**Избранный отрывок:**
══════════
Иными словами, редукция здесь состоит в подмене главного вопроса производным. Произошла же эта подмена, вне всякого сомнения, в связи с другой, гораздо более глубокой редукцией, которая, хотя она и вытекает из того же «расчленительного» метода, касается богословского истолкования уже не только Евхаристии, а и всего спасительного дела Христова. Это присущее схоластическому богословию во всех его разновидностях отождествление жертвы, принесенной Христом за нас и нашего ради спасения, с Голгофой: с Крестом, страданиями и смертью. Поскольку же, по согласному учению Церкви, в Евхаристии Церковь «смерть Господню возвещает, воскресение Его исповедует», поскольку также несомненна связь Голгофы с Тайной Вечерью, совершенной Христом «прежде Своего страдания» (Лк. 22:15), к Голгофской жертве относит, к ней почти исключительно сводит школьное богословие свое истолкование и Евхаристии. Согласно этому истолкованию, Христос на Тайной Вечери установил Евхаристию как сакраментальное воспоминание жертвенного Своего заклания на Кресте, приятия на Себя грехов мiра, искупленных Им Своими страданиями и смертью. Принесенная на Голгофе единожды, жертва эта вечно «актуализируется» в Евхаристии, на наших алтарях, как за нас и для нас принесенная и приносимая.
На Западе, как известно, такое сакраментальное отождествление Тайной Вечери и Евхаристии с Голгофской жертвой привело протестантов к отрицанию вообще жертвенного характера Евхаристии, как несовместимого с учением об единственности, неповторимости и «достаточности» жертвы, принесенной Христом άπαξ, то есть единожды и навсегда. У нас же, православных, хотя и без крайностей, присущих латинскому прототипу этого истолкования, оно прочно вошло в наше школьное богословие, отразилось отчасти и на самих обрядах и молитвах Литургии, а главное, в значительной мере окрасило собою те символические ее объяснения, о которых я неоднократно говорил в первых главах этого исследования.
Наконец, последнее, что нужно сказать об этих редукциях, это то, что привели они, и в богословии, и в самой литургической жизни Церкви, к почти полному отрыву одного от другого, учения об Евхаристии как жертве и учения о ней как о таинстве причащения. В нашем школьном богословии два эти учения как бы просто сосуществуют, но без внутренней связи между собою. Что же касается нашей богослужебной практики, несомненно отражающей богословие, то в ней Евхаристия-жертва и Евхаристия-причащение воспринимаются в двух совершенно разных ключах. Так, например, в Евхаристии-жертве — как учат верующих и богословы, и пастыри, и даже наставники «духовной жизни» — можно, а выходит так, что даже и должно участвовать не причащаясь: присутствием, молитвой, принесением просфоры, принятием антидора, или даже просто «заказав» одну или несколько литургий… Можно же потому, что в сознании и благочестии церковных людей причащение давно уже не связано с Евхаристией как жертвой, подчинено совсем иному закону — закону индивидуальных «духовных нужд»: освящения, помощи, утешения и т. д и, соответственно с этим, вопросу о личной «подготовленности» или «неподготовленности».
══════════
**Что сделать:**
**A.** Повторите фрагмент отрывка об Евхаристии от слов «На Западе, как» до слов «главах этого исследования.» включительно.
**B.** Ответьте на вопросы по отрывку об Евхаристии:
(i) К чему, по словам отрывка, привело протестантов отождествление Тайной Вечери и Евхаристии с Голгофской жертвой?
(ii) Какое место Писания указано в скобках после слов «прежде Своего страдания»?
(iii) Какому закону, согласно отрывку, подчинено причащение в сознании и благочестии церковных людей?

**Раздел данных:**
══════════
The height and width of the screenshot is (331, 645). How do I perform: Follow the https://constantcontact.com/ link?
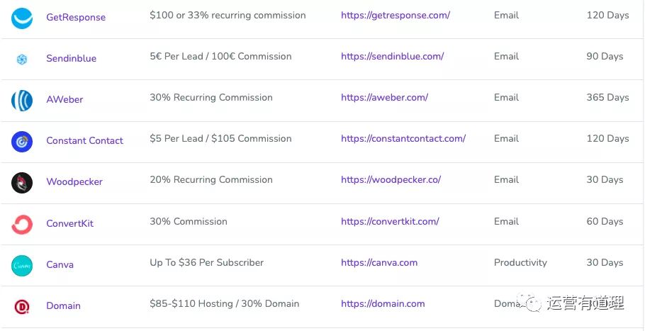[403, 139]

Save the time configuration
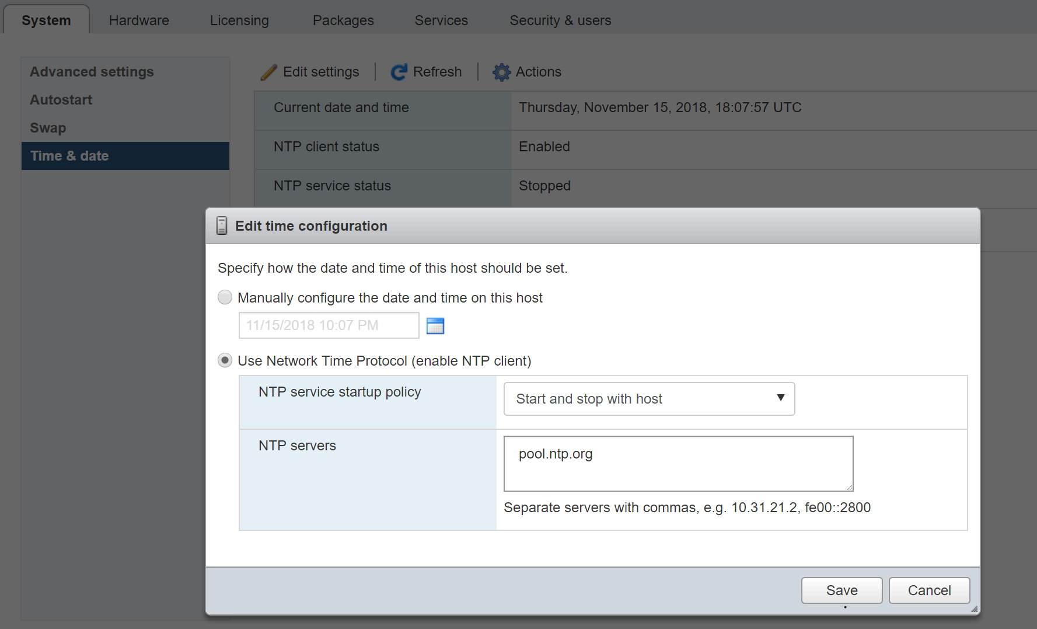(842, 590)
══════════
**Ответы по заданиям:**
**A.**
На Западе, как известно, такое сакраментальное отождествление Тайной Вечери и Евхаристии с Голгофской жертвой привело протестантов к отрицанию вообще жертвенного характера Евхаристии, как несовместимого с учением об единственности, неповторимости и «достаточности» жертвы, принесенной Христом άπαξ, то есть единожды и навсегда. У нас же, православных, хотя и без крайностей, присущих латинскому прототипу этого истолкования, оно прочно вошло в наше школьное богословие, отразилось отчасти и на самих обрядах и молитвах Литургии, а главное, в значительной мере окрасило собою те символические ее объяснения, о которых я неоднократно говорил в первых главах этого исследования.

**B.**
(i) К отрицанию вообще жертвенного характера Евхаристии.
(ii) Лк. 22:15.
(iii) Закону индивидуальных «духовных нужд».